Va camino de cumplir dos décadas en Barcelona y eso es mucho decir. Sobre todo si esos 20 años han sido sin volantazos en el discurso y el menú, y manteniendo la idea con la que, en aquella época, abrieron muchos restaurantes bautizados como bistronómicos: buena cocina de autor a precios razonables.
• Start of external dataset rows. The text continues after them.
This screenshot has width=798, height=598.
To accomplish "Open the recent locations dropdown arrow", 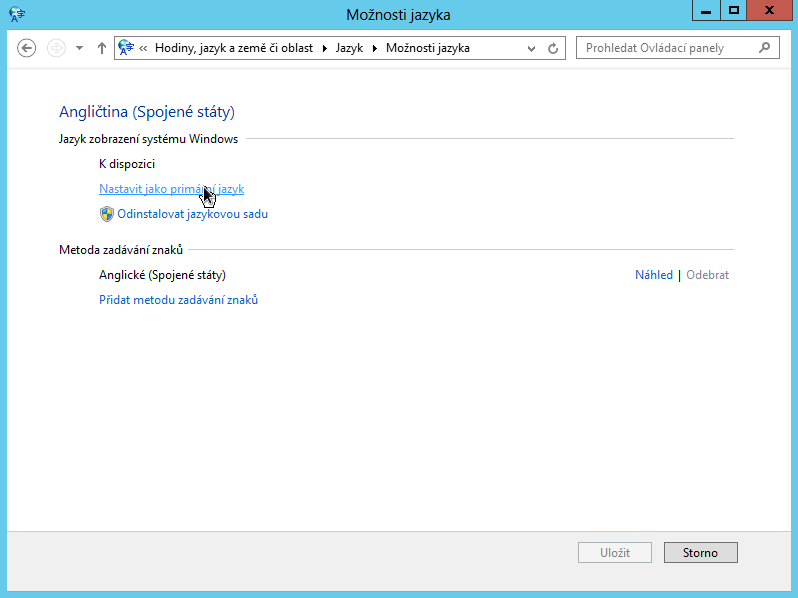I will pos(79,48).
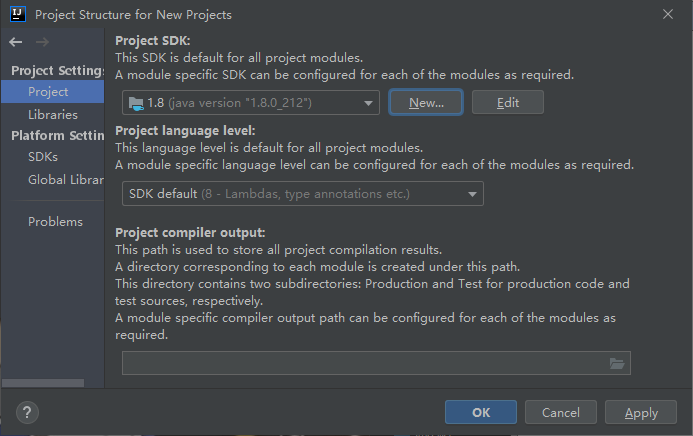Open the Libraries settings page

[52, 114]
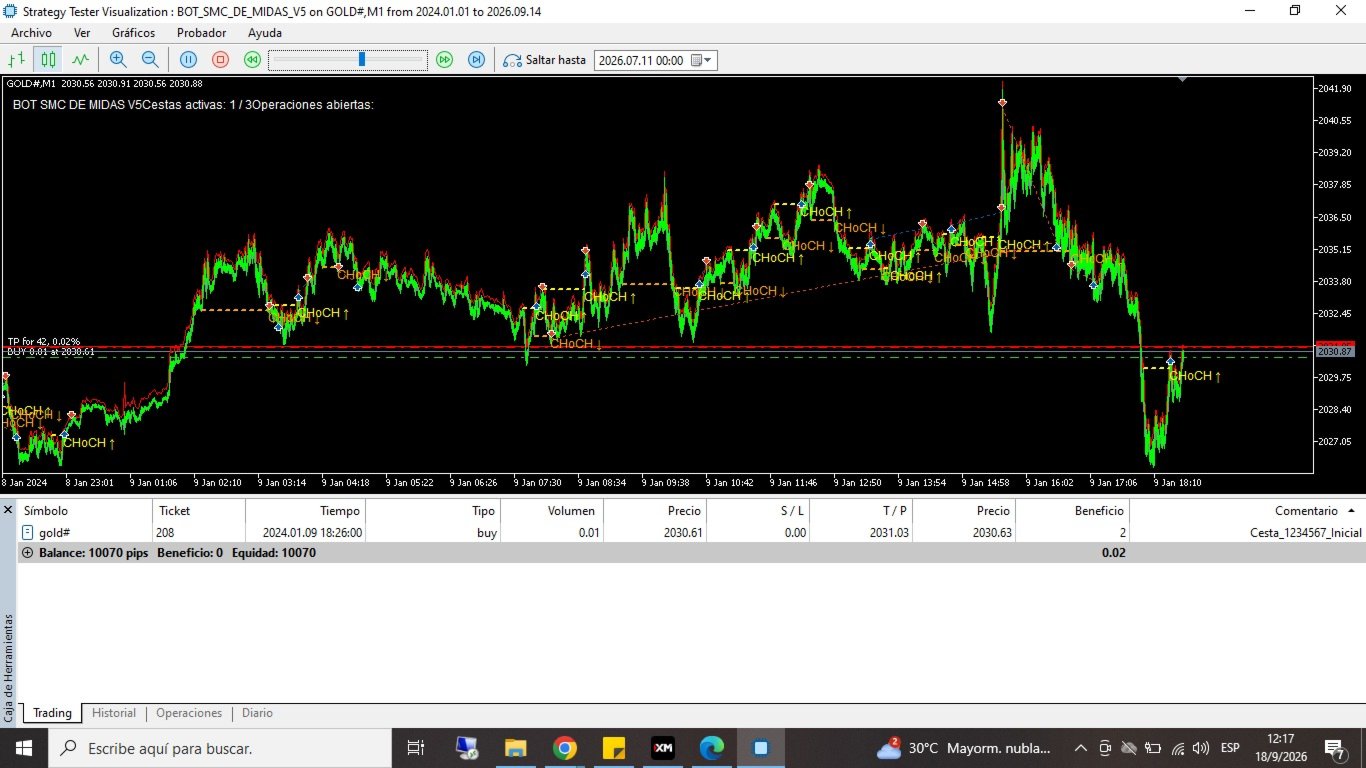Toggle candlestick chart mode
1366x768 pixels.
coord(47,60)
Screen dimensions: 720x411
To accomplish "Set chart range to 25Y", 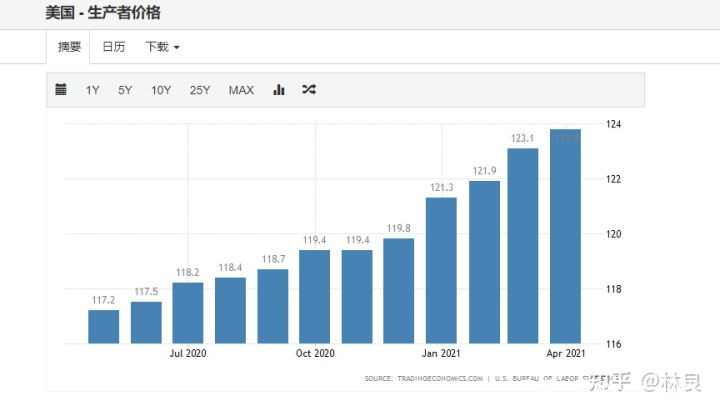I will point(200,90).
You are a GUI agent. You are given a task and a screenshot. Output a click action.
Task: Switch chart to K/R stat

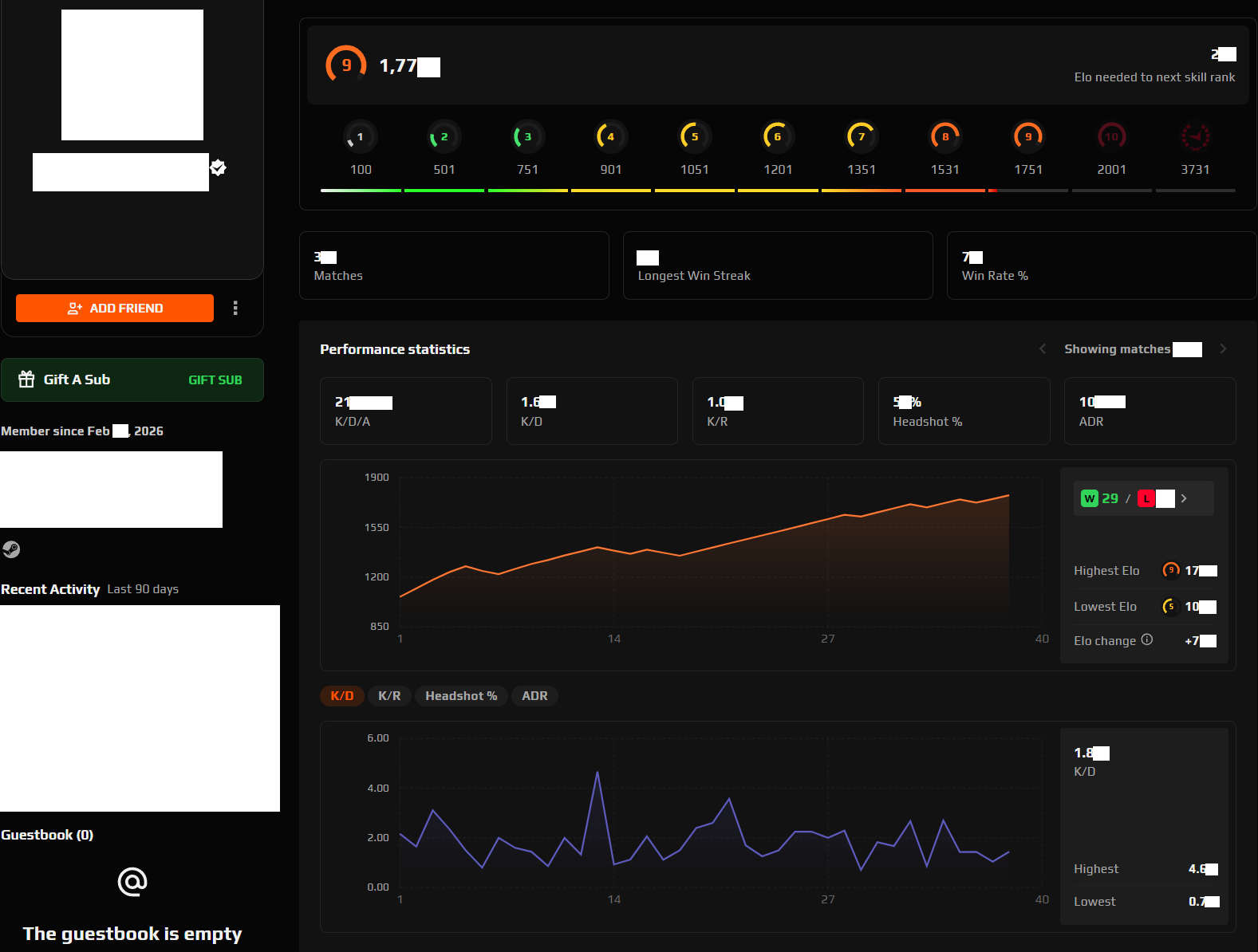pyautogui.click(x=389, y=696)
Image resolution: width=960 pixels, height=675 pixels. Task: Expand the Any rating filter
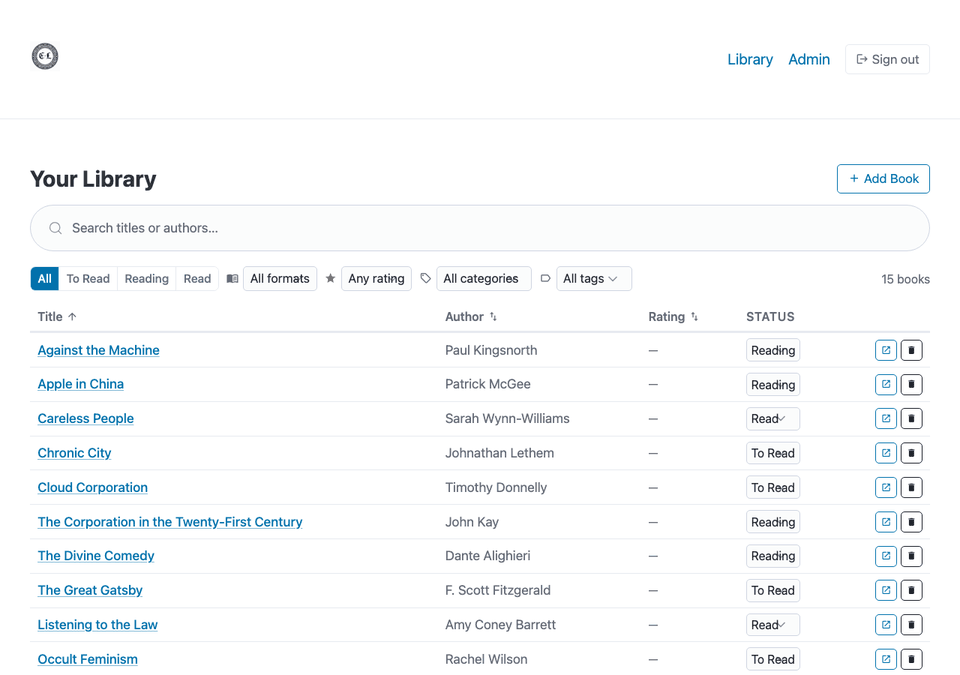(376, 279)
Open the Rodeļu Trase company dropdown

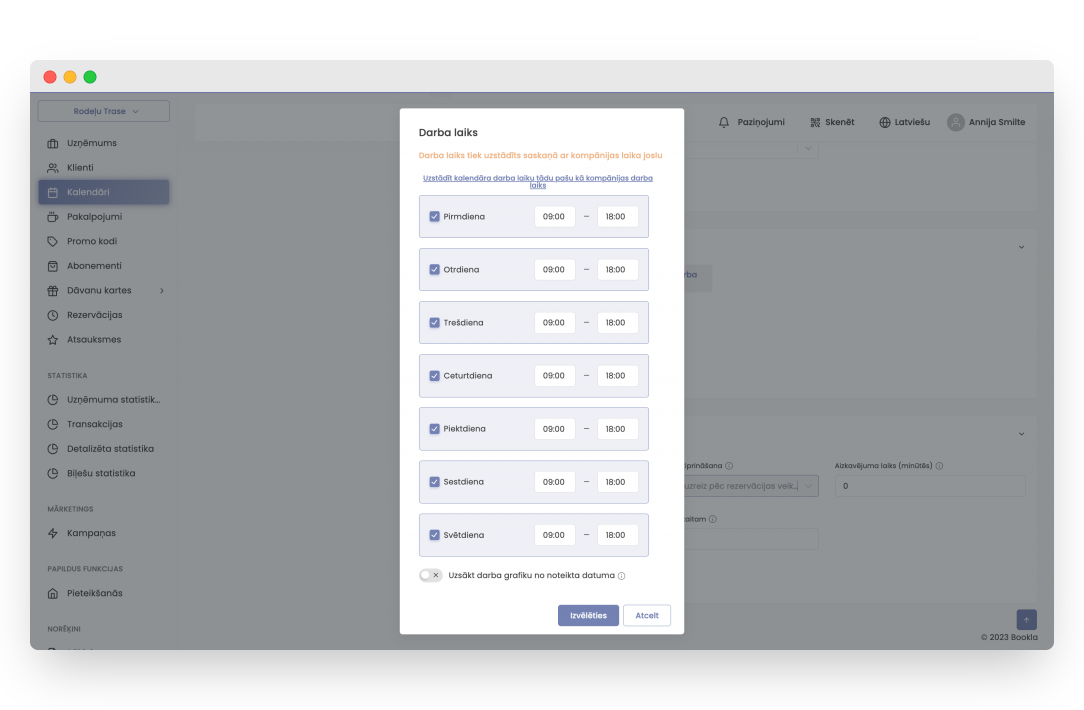[104, 111]
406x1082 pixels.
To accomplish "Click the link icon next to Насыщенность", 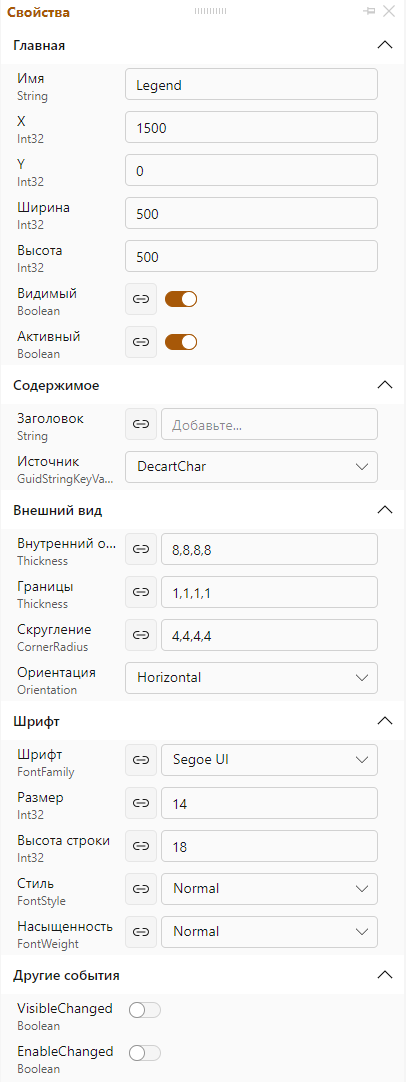I will coord(141,932).
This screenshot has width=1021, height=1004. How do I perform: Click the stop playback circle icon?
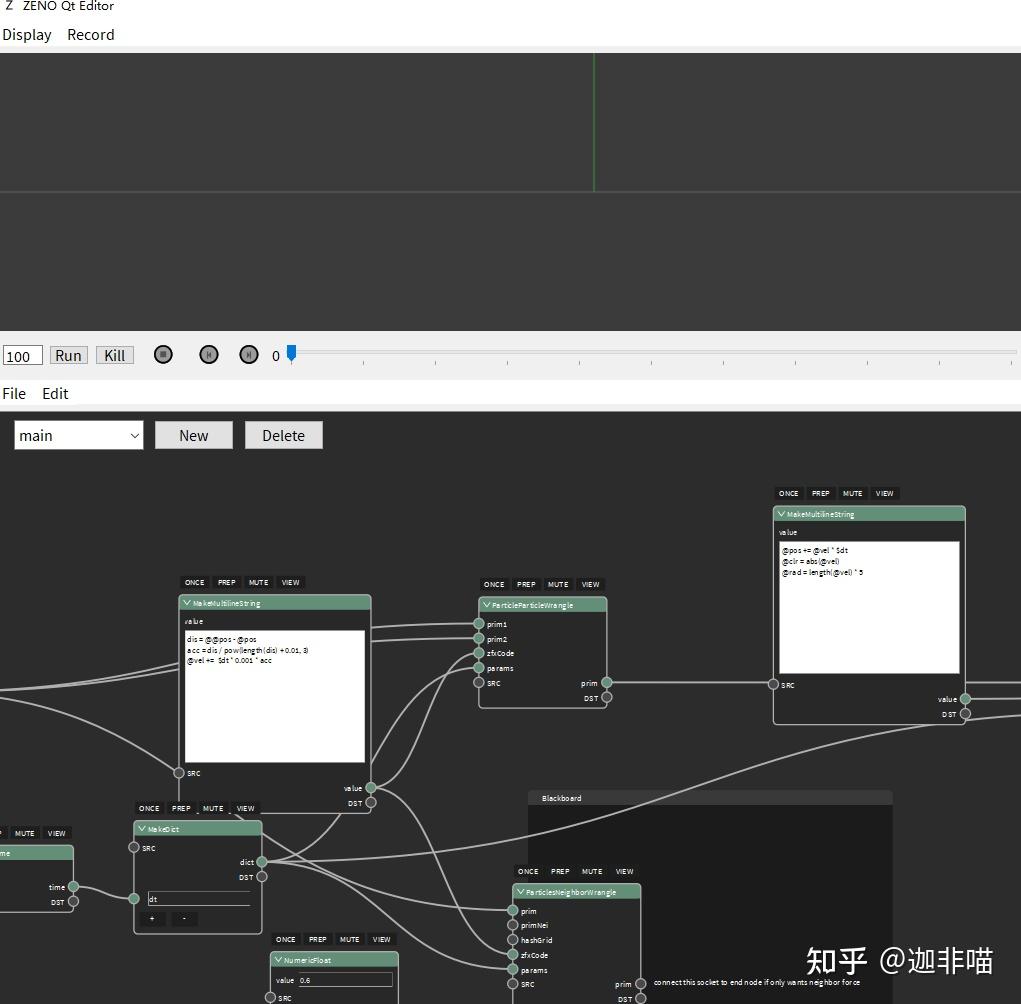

No quedan muchos de esa generación, pero entre ellos ahí está Embat (Carrer de Mallorca, 304), un clásico del Eixample que es fiel a esa filosofía que hoy cuesta tanto encontrar. Sobre todo la parte del precio.
Nombre de viento mallorquín para esta cocina catalana, con influencias de aquí y de allá y que busca más gustar que impresionar. De eso se encarga Santi Rebes desde la pequeña cocina de esta restaurante abierto en 2007 en el 304 de la calle Mallorca. Más tarde se uniría al equipo de cocina Marta Przywarska, mientras que la sala la maneja, y muy bien, Roser Sancho.

Un equipo pequeño y ambiente familiar. Es parte del encanto de uno de esos restaurantes con clientela habitual y que puede vivir en cierto modo ajenos a las modas que van y vienen, y manteniendo además un perfil discreto, sin necesidad de estar cada día en los titulares. Y mira que dos décadas dan para tendencias, viralidades y muchas posibles noticias.
Apuesta por el menú
Los menús de mediodía y de noche son, desde hace años, las estrellas de la casa, aunque ahora también ofrecen una pequeña carta. Los mediodías laborables su menú a 26,50 euros (bebidas incluida) es muy conocido en la zona, mientras que para las noches y los fines de semana la propuesta es un menú degustación de seis pases con platos a elegir y compartir por 41 euros por comensal, en este caso con las bebidas aparte.
Una fórmula ganadora, más en estos tiempos en los que cada vez más personas quieren jugar con un precio fijo y saber cuánto van a gastar.

La buena noticia es que los platos que conforman estos menús cumplen con esa idea de cocina honesta, personal y sin demasiadas florituras, pero cuidada en las presentaciones y con el punto de creatividad que se espera de un menú degustación.
Seis platos para compartir
En cada uno de los seis pases -cinco salados y postre- hay que elegir una de las tres opciones que se ofrece, cuatro en el caso del principal y el postre. Los platos llegan al centro de la mesa para compartir, lo que permite dinamizar y aligerar un menu que podría hacerse largo y pesado y que resulta muy equilibrado.

Este esquema, ademas, hace que la clientela más fiel y repetidora pueda volver a configurar el menú sin repetir platos. También está, claro, la citada opción de carta, aunque sólo disponible por las noches y fines de semana.
En nuestra visita, pudimos probar, entre otros platos, sus ya clásicas croquetas caseras, un rico hojaldre de espárrago, un tatín de cebolla con queso Comté curado y el canelón de tres carnes, otro de los platos más aclamados de Embat. Como principal, un arroz de gamba roja y sepia más que digno para un menú así.

Muy rica tambien la alcachofa a la brasa con vinagreta, la zanahoria asada con vieira o la el vitello tonnato servido en una masa fina y crujiente.
En la amplia carta de vino son mayoría las referencias catalanas y, de nuevo, nos encontramos con unos precios muy ajustados. Es el remate perfecto para un restaurante que puede presumir con orgullo de ser una de esas apuestas seguras a las que siempre es buena idea volver.